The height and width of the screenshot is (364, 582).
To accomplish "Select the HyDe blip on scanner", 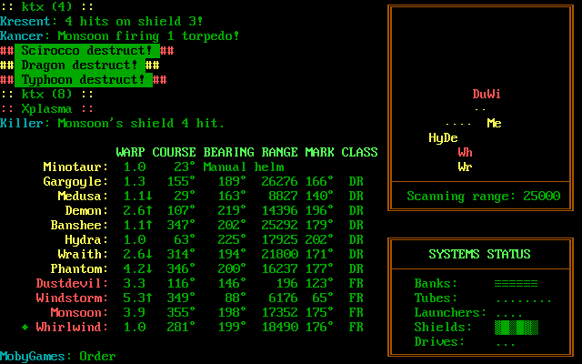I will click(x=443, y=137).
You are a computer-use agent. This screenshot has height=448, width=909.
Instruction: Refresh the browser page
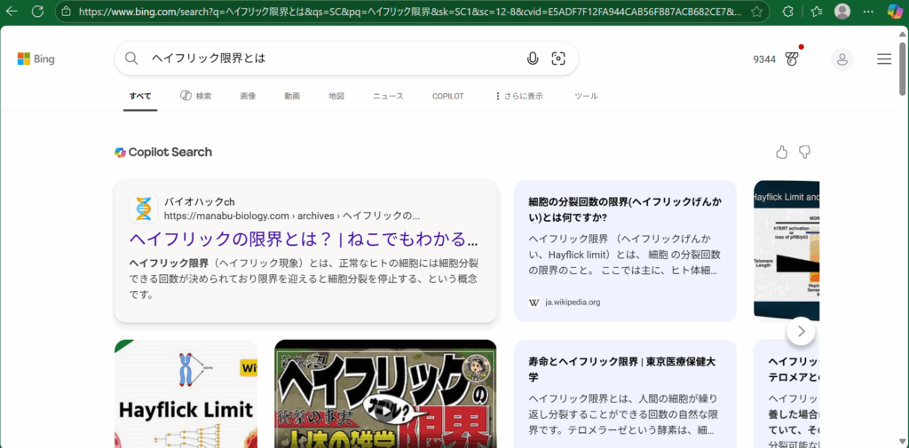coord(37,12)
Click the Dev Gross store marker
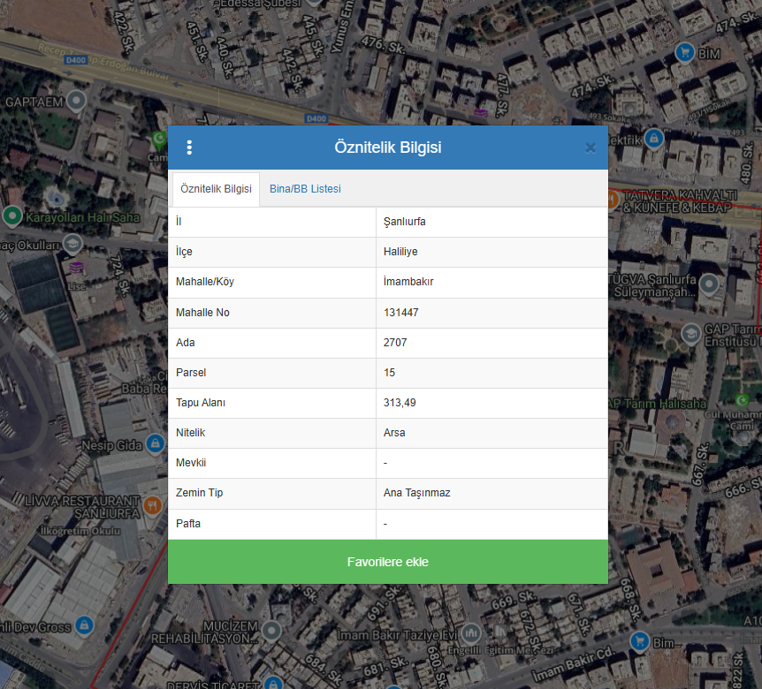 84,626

───

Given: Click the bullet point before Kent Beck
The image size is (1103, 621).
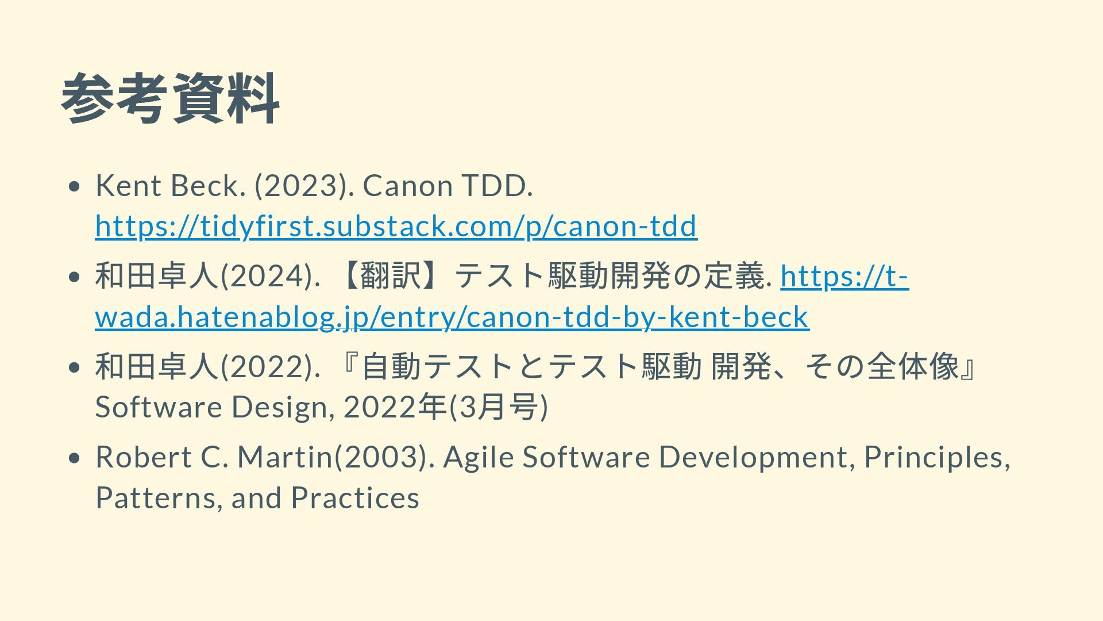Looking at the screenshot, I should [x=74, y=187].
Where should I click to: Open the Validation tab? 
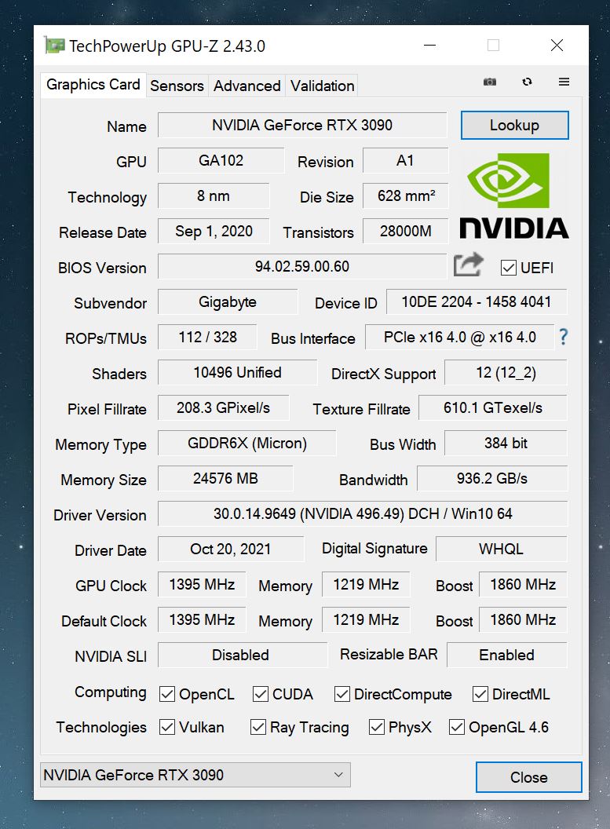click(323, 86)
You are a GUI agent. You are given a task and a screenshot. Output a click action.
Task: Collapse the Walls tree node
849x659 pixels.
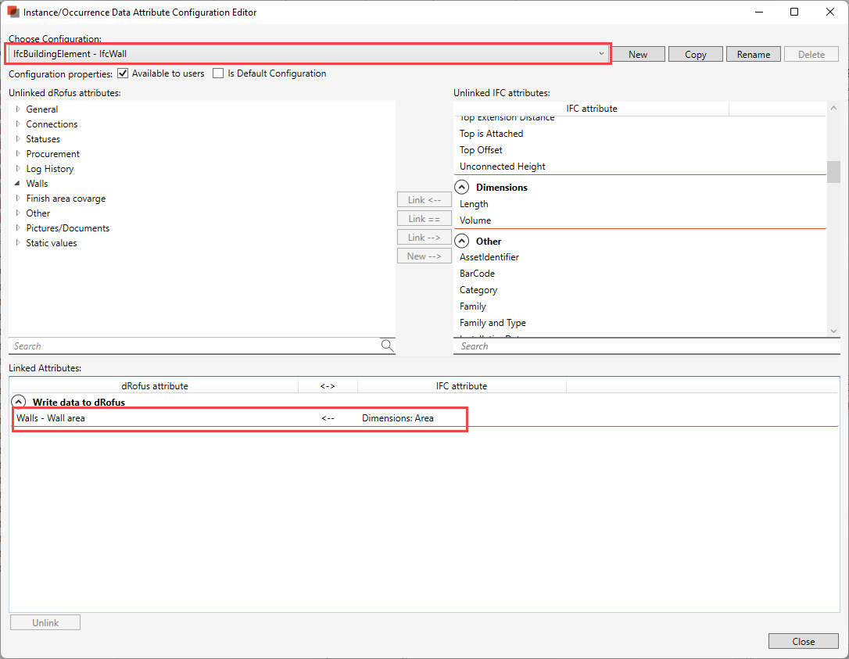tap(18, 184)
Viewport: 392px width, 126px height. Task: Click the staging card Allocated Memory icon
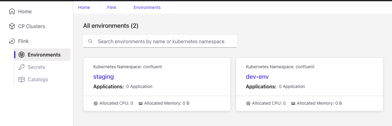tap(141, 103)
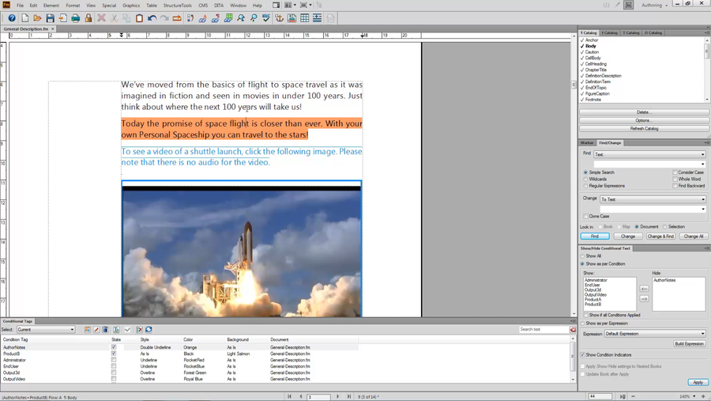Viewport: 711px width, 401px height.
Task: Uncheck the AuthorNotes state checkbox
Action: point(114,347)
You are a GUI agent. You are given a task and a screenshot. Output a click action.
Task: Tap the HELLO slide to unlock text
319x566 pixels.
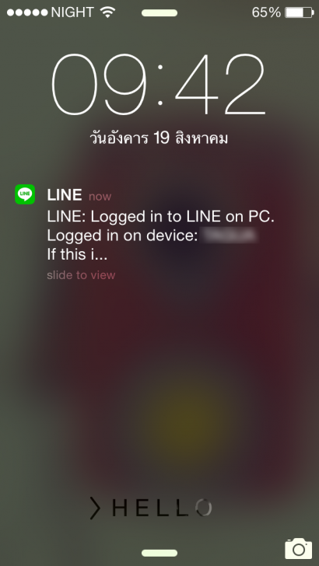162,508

───

What needs to be done >> Rewrite the listing above as a numbered list, starting with the line that contains "Where should I" and going on through the line that contains "tap(18, 184)", with both of those lines included. Leave out blank lines and pictures.

Written response >>
1. Where should I click to: Open the Validation tab? 
2. click(323, 86)
3. You are a GUI agent. You are given a task and a screenshot. Output a click action.
4. Task: Collapse the Walls tree node
5. 849x659 pixels.
6. tap(18, 184)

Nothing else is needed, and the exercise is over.